The Museum of Yachting is located at Fort Adams State Park in Newport, R.I., and is open to the public 10 a.m. to 5 p.m., May 15 to Oct. 31. For information call (401) 847-1018.

Mass. rope maker sponsors local regatta

New England Ropes of Fall River, Mass., manufacturer of ropes for the pleasure marine market, was sponsor of the inaugural Jimmy Fund Regatta held in Newport, R.I., in June.

More than 90 boats participated in the event, which raised over $90,000 for the Dana Farber Cancer Institute and Zakim Center for Integrative Therapies.

The second annual Jimmy Fund Regatta has already been scheduled for June 2-4, 2006 in Newport.;

Yacht certification offered in Newport

Capt. Kent Dresser, president/founder of Ocean Pros, has announced that Ocean Pros will begin offering the International Yachtmaster Certification in Newport, R.I., as an affiliate of International Yachtmaster Training, whose world headquarters are located in Fort Lauderdale, Fla. Upon successfully completing the IYT training program, graduates will be licensed to work on almost any yacht in the world, Dresser says.

Graduates will receive the IYT Yachtmaster Offshore-Shore Based Certificate, a Radio Communications Certificate, an S.T.C.W. 95 Basic Safety Training Certificate, a British Maritime Coastguard Authority recognized IYT Yachtmaster Offshore Certificate of Competency, and U.S. students will receive a 200 Ton Masters license once they fulfill the US Coast Guard requirements. Throughout the three-week course students will not only spend time in the classroom learning navigation and theory, they will complete a five-day training cruise, learn to fight live fires, practice in-the-water survival techniques, and become certified in first aid and CPR.

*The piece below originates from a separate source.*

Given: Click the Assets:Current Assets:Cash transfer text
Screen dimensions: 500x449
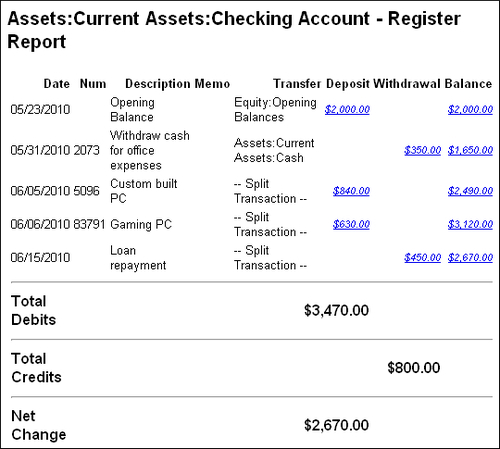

Call (401) 849-1257 or e-mail .

No more Sea Tow on Lake Champlain

Boaters on Lake Champlain who need a tow will now have to turn to local and state police, town rescue departments, local marinas or friends for help. The Lake Champlain franchise of Sea Tow Services International recently went out of business.

“We have a number of members in that area, and we’re dedicated to finding the right person to establish a new franchise there as soon as possible,” says Sea Tow president Keith Cummings.

In the meantime, boaters will have to be more careful on the water in order to avoid needing to be towed, says Dave Lumsden with the Coast Guard unit in Burlington, Vt. “The Coast Guard isn’t going to tow a boat if there’s no danger to life and property,” Lumsden says. “Owners are going to have to make sure their boats are mechanically sound. They should leave a float plan with friends and/or family. Getting a tow on the lake is going to be a little tricky for a while.”

Cummings says members can still call Sea Tow if they need help, although it might take a while to get assistance. “We have a list of people and organizations in that area that can tow a boat if we need them to,” he says. “Members there are still covered. We’ll be working hard to make sure boaters don’t have to wait too long for these services.”

Cummings hopes to have a new Sea Tow franchise on Lake Champlain by the beginning of next season.